Of course to get over a fear I feel you've just got to slowly build up confidence about it (spiders, we all hate spiders but don't go putting a tarantula on your head!) I got over my fear of ruining things by slowly being more risky till I got to my art exam and I just thought "No limits, think of it and do it!"

Slow but steady. It's so overused but so heavily overlooked for a phrase that carries so much power. Everything works better when you do it with precision and at a speed you're comfortable with. (I do things a bit too slowly sometimes though I'll admit that one.)

(This was kinda short compared to my last post but it just kinda dawned on me and I wanted to write about it.)

Ryan x

Monday, 30 November 2015

School is a wonderful thing

School. One word that can spark so many emotions. Personally I enjoy school but a lot of people dread it. As a teenager, school just piles everything on you and it gets to the point where you can't take anymore.

For example up until about the middle of Year 10, I just sailed through school and I never had to try to pass anything. Then I hit a point where I noticed I wasn't passing everything and I just took it as a bad day. It wasn't though and things got worse and worse till I finally noticed that I just couldn't do it anymore. For the first time I felt I was dumb. It had gotten to a point where I was far behind and I didn't even know.

So back to the wonders of school. I recently just finished my first official mock season. How did I do you ask? Well I have no clue! But best to be optimistic.  Exams aren't as bad as people seem to make them out to be. Of course revision helps but I learnt it's how you revise and it's different for everyone. But remember to never do big blocks of revision just little and often 20-30 minute sessions

Another wonderful thing about school is the drama. Teen problems. If I were to label myself as a role in my school year I'm the GBF (gay best friend) of my school. In other words I basically know a lot of things that people do out of school because people talk to me. Flattering! Even though most of the times I really don't wanna know. When I first came out I was the height of attention and everyone was asking the one question "Really?" And of course the answer was always yes. Trust me, coming out during high school was both a mistake and a blessing (When I came out, one of my friends was on the floor crying of laughter about it. I'll never know why...)

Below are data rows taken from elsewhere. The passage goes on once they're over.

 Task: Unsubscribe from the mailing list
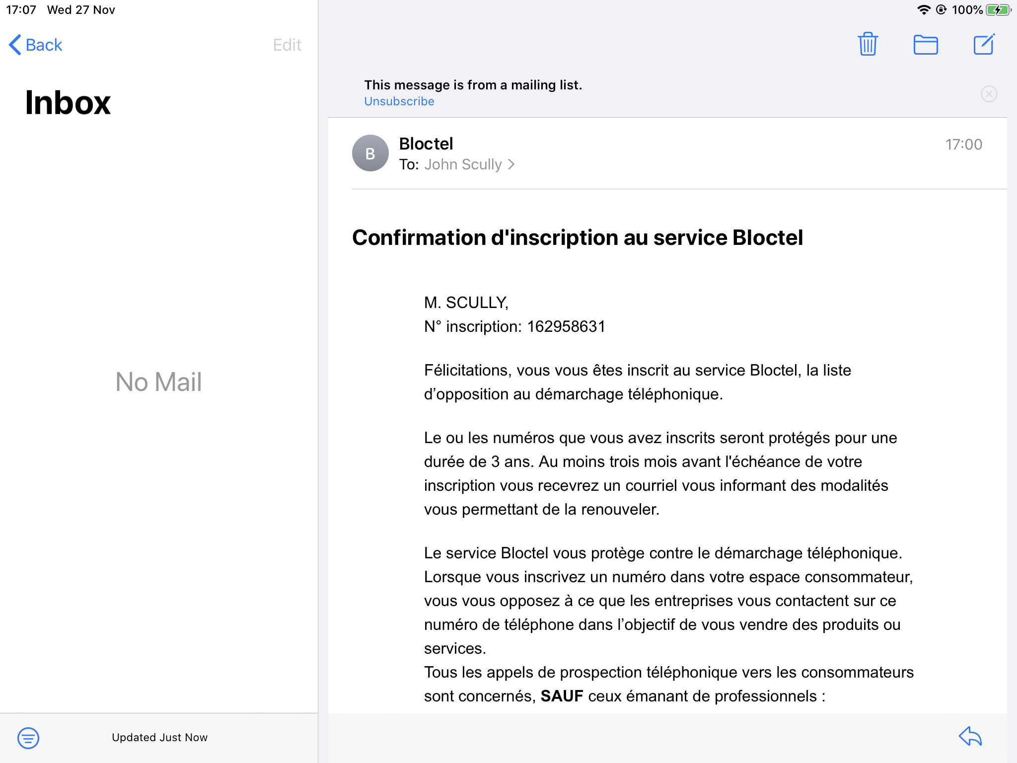(x=399, y=101)
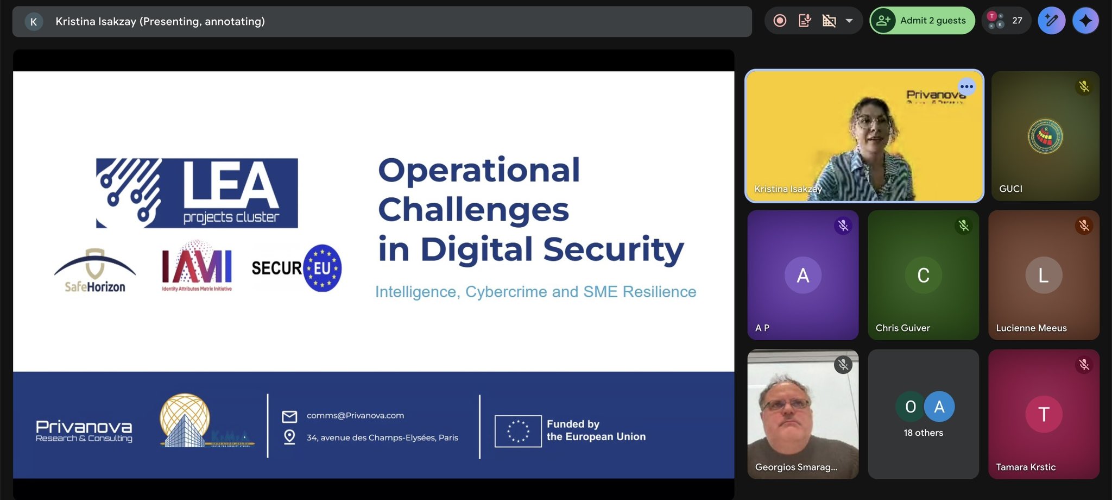Expand the 18 others participants tile
Image resolution: width=1112 pixels, height=500 pixels.
point(923,415)
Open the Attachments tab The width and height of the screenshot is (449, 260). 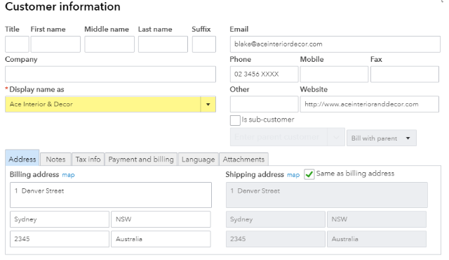click(243, 160)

So yeah... School! You never realise how fast you grow up.

Ryan x

Wednesday, 11 November 2015

Well Hello There!

Well this is my first time blogging so have some patience with me. Anyway lets get this started!

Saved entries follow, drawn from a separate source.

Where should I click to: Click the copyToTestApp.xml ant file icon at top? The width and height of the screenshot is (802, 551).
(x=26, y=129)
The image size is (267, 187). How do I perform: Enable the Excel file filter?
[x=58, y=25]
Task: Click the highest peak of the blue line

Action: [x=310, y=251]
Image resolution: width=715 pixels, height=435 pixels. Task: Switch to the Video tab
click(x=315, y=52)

Hey I'm Ryan, I'm basically a pretty average gay teen that designs clothing. I'll upload designs onto my blog as I recently started some digital design (Through paint.net. I can't afford photoshop or anything fancy.)

 I'm quiet usually as a person but through writing I can express myself a lot better then I can through speaking. Of course if I post about life I'll just use weird nicknames to keep names disclosed. This isn't a shaming blog after all.

So my general theme is life and clothes but to me clothes are my life so this is basically my life blog!

I'm not hoping for anything wonderful through this blog but lets see where things go!